Seven Democratic lawmakers in North Carolina are sponsoring a bill that would legalize recreational cannabis in the state, and expunge past marijuana-related offenses.
The legislation, which was introduced in the state Senate last week, follows another proposal in the state to legalize medical cannabis.
If it were to pass, the recreational pot bill would legalize marijuana for adults aged 21 and older, and also “enact a 20% state tax on the sale [of marijuana], and municipalities would be able to enact another 3% tax,” according to local news station WSOC.
Per the station, the tax revenue from marijuana sales would be divided up as follows: “25% to a Community Reinvestment and Repair Fund created by the bill; 10% to a Social Equity Fund created by the bill; 3% to a Cannabis Education and Technical Assistance Fund created by the bill; 7% to the Department of Health and Human Services for evidence-based, voluntary programs for substance abuse treatment or prevention; 2% to the DHHS for a public education campaign for youth and adults about the health and safety risks of alcohol, tobacco, cannabis, and other substances, including driving while impaired; 2% to the DHHS for cannabis research.
Up to 1% to the Department of Public Safety for advanced impaired driving enforcement and drug recognition training; The remaining 50% of the tax revenue would go to the general fund.”
The bill also provides for individuals to have previous pot-related convictions expunged from their records.
“If a person was charged with an offense involving marijuana or hashish that is legal under Chapter 18D of the General Statutes, and such person was convicted, such conviction shall be ordered to be automatically expunged no later than July 1, 2026, in the manner set forth in this section,” the legislation reads.
North Carolina is one of the last remaining states where neither recreational nor medical marijuana is legal.
Late last month, the North Carolina state Senate approved a bill that would legalize medical cannabis treatment for individuals with qualifying conditions such as cancer, ALS, Parkinson’s disease, epilepsy, multiple sclerosis, post-traumatic stress disorder (PTSD), among others.
The state’s Democratic governor, Roy Cooper, has pushed lawmakers in North Carolina to reform its cannabis laws.
In October, following President Joe Biden’s pardon to individuals with federal marijuana convictions, Cooper called for the decriminalization of pot in North Carolina.
“Conviction of simple possession can mar people’s records for life and maybe even prevent them from getting a job,” Cooper said at the time.
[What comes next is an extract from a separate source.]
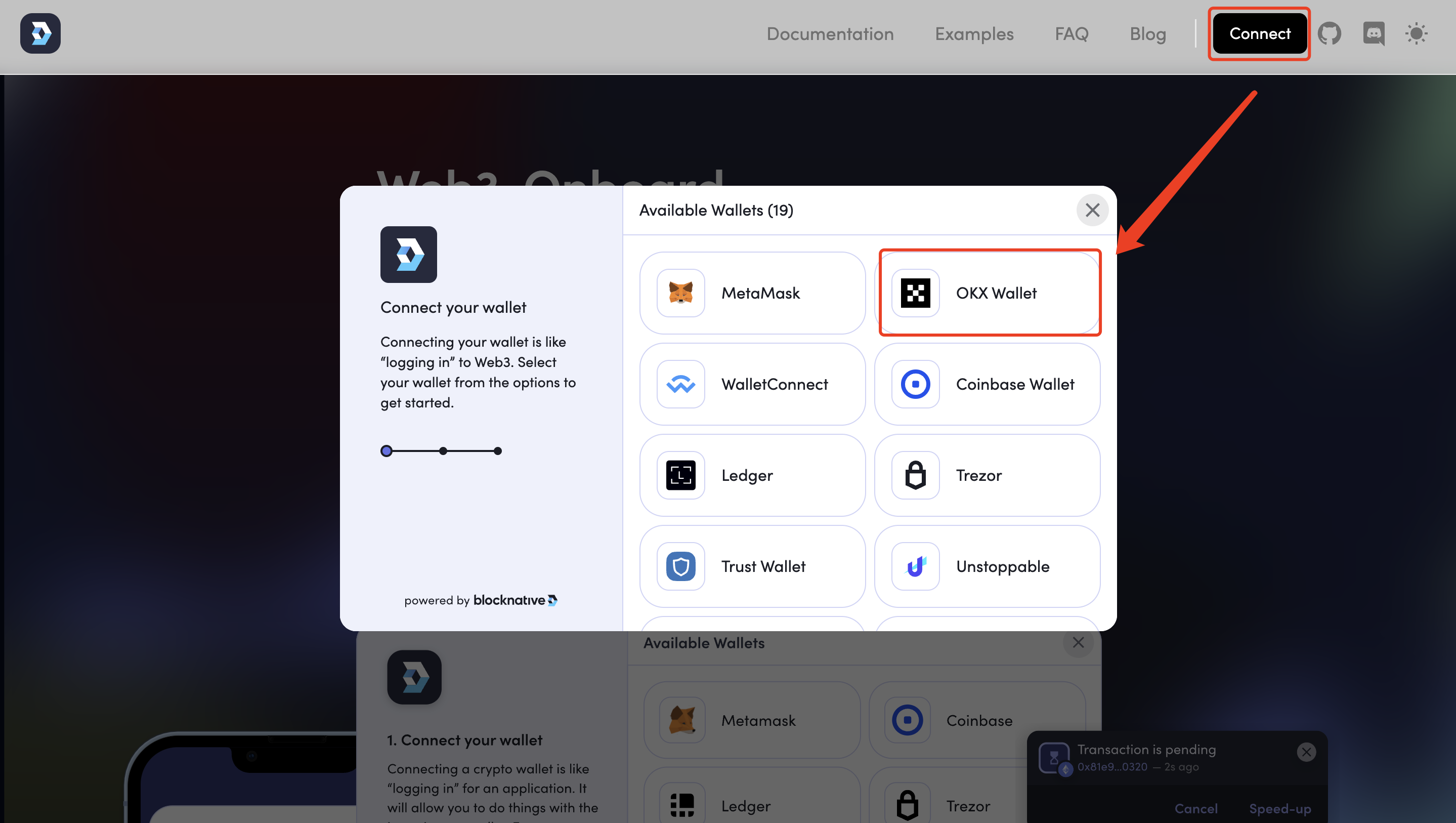
Task: Click the GitHub icon in header
Action: 1329,34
“North Carolina should take steps to end this stigma,” the governor added.
In his announcement of the pardons, Biden urged “all Governors to do the same with regard to state offenses.”
“As I often said during my campaign for President, no one should be in jail just for using or possessing marijuana. Sending people to prison for possessing marijuana has upended too many lives and incarcerated people for conduct that many states no longer prohibit. Criminal records for marijuana possession have also imposed needless barriers to employment, housing, and educational opportunities. And while white and Black and brown people use marijuana at similar rates, Black and brown people have been arrested, prosecuted, and convicted at disproportionate rates,” Biden said in a statement at the time.
“Federal law currently classifies marijuana in Schedule I of the Controlled Substances Act, the classification meant for the most dangerous substances. This is the same schedule as for heroin and LSD, and even higher than the classification of fentanyl and methamphetamine – the drugs that are driving our overdose epidemic,” Biden added.